Teknologi Geolokasi Real Time Mudahkan Perbaikan Masalah di Kereta Api

0
jalur kereta api (cnbc.com)

Hingga saat ini kereta api masih menjadi moda transportasi favorit yang digunakan oleh masyarakat. Bahkan kereta menjadi bagian penting dari ekonomi global di mana selain mengangkut penumpang juga kargo yang melintasi kota ataupun perbatasan nasional serta internasional.

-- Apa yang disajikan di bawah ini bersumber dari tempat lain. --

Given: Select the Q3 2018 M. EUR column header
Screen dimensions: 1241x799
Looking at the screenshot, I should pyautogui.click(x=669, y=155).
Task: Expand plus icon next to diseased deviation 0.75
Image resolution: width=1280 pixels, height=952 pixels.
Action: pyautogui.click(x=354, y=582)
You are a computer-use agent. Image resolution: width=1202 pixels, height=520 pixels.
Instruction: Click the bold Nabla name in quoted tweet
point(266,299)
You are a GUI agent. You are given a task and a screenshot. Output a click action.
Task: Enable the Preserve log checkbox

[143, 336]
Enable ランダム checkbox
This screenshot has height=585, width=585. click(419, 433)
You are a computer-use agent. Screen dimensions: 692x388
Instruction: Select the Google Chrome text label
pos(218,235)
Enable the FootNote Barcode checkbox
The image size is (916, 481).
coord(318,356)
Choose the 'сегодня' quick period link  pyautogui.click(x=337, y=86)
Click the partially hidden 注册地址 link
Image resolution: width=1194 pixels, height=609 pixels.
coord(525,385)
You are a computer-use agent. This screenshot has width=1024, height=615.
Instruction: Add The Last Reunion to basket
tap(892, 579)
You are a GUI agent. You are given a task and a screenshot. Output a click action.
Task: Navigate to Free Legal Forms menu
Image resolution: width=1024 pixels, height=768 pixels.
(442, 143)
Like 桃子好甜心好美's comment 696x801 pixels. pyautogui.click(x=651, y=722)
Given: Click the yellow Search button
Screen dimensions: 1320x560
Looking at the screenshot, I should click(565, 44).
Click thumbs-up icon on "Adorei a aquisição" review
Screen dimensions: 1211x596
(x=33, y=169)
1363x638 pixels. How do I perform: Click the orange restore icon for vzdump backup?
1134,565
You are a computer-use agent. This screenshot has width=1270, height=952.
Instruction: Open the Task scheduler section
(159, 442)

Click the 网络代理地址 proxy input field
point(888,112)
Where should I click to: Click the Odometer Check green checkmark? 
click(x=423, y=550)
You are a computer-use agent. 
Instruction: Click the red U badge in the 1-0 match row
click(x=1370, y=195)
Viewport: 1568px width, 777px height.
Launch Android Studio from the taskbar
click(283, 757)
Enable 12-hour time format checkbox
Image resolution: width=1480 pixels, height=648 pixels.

Baca juga: Refund Tiket Kereta di India, Bisa Dilacak Real Time dan Hanya Butuh Proses 5 Hari

Dilansir KabarPenumpang.com dari cnbc.com (16/11/2020), karena hal ini, maka ketika kereta api mengalami penundaan dapat melumpuhkan perjalanan sehingga membuat penumpang frustasi dan bisnis yang dijalankan terhambat. Seiring dengan berkembangnya teknologi, mereka yang bertanggung jawab dalam pengoperasian kereta api mencoba untuk mengintegrasikan teknologi baru ke dalam sistem untuk menemukan dan memperbaiki masalah dengan cepat.

Untuk hal ini kemudian SNCF Reseau yang mengelola infrastruktur perkeretaapian Prancis dan Capgemini mengumumkan kemitraan mereka. Di mana keduanya menerapkan teknologi baru untuk meningkatkan cara penyelesaian masalah di jaringan agar dipantau dan diselesaikan.

Ide ini akan menggunakan teknologi geolokasi yang menunjukkan masalah di jalur kereta api secara real time. Dengan sistem ini memungkinkan tim di SNCF Reseau untuk melokalkan insiden pada peta yang menampilkan infrastruktur dan memandu pekerja ke tempat yang tepat untuk memperbaiki masalah.

Kemudian staf lapangan dapat bekerja sama dengan kolega mereka dan memberikan pembaruan tentang masalah tersebut serta penjelasan kapan akan diselesaikan. Menurut Capgemini, SNCF Réseau telah menggunakan teknologi tersebut di wilayah Auvergne Rhône-Alpes sejak musim panas.

Idenya adalah untuk sistem, yang dijuluki “Pengawasan Generasi Baru”, yang akan diluncurkan ke bagian lain negara itu pada tahun 2021 dan 2022. Olivier Bancel, wakil direktur produksi umum di SNCF Réseau, menjelaskan bahwa penerapan sistem akan “memungkinkan untuk meningkatkan tidak hanya penanganan insiden, dan oleh karena itu keteraturan lalu lintas, tetapi juga informasi penumpang”.

“Secara keseluruhan, kami akan beralih dari pemeliharaan yang sangat sistematis ke pemeliharaan yang lebih mendekati kebutuhan, lebih tepat dan dalam waktu nyata: pemeliharaan jaringan pada waktu dan tempat yang tepat,” kata Oliver.

Prancis ternyata bukan satu-satunya negara yang melakukan upaya peningkatan kinerja transportasi kereta api yang menggunakan teknologi. Pemerintah Inggris mengumumkan £350 juta, pendanaan untuk sistem persinyalan kereta api digital dalam upaya untuk mengurangi penundaan dan meningkatkan infrastruktur yang sudah tua.

Di bawah rencana tersebut, sinyal tradisional di bentangan Jalur Utama Pantai Timur akan digantikan oleh sistem digital, memungkinkan staf untuk melihat lokasi kereta secara tepat selama perjalanannya. Dalam sebuah pernyataan, Departemen Perhubungan mengatakan bahwa pensinyalan “pintar” yang baru akan mengenali berbagai jenis kereta, “memungkinkan kereta api dan jalur untuk berbicara satu sama lain terus menerus dalam waktu nyata.”

“Sistem ‘dalam kabin’ ini berarti mengakhiri persinyalan konvensional di sisi rel pertama kali digunakan di era Victoria,” ujar depertemen perhubungan.

Baca juga: Gandeng Huawei, Saudi Railway Company Siap Hadirkan Jaringan Kereta Api Pintar

Selain itu, perusahaan kereta api yang digunakan juga mulai berubah dengan teknologi sel bahan bakar hidrogen menawarkan sekilas gambaran menarik tentang bagaimana perjalanan kereta api tahun-tahun mendatang dapat diberdayakan.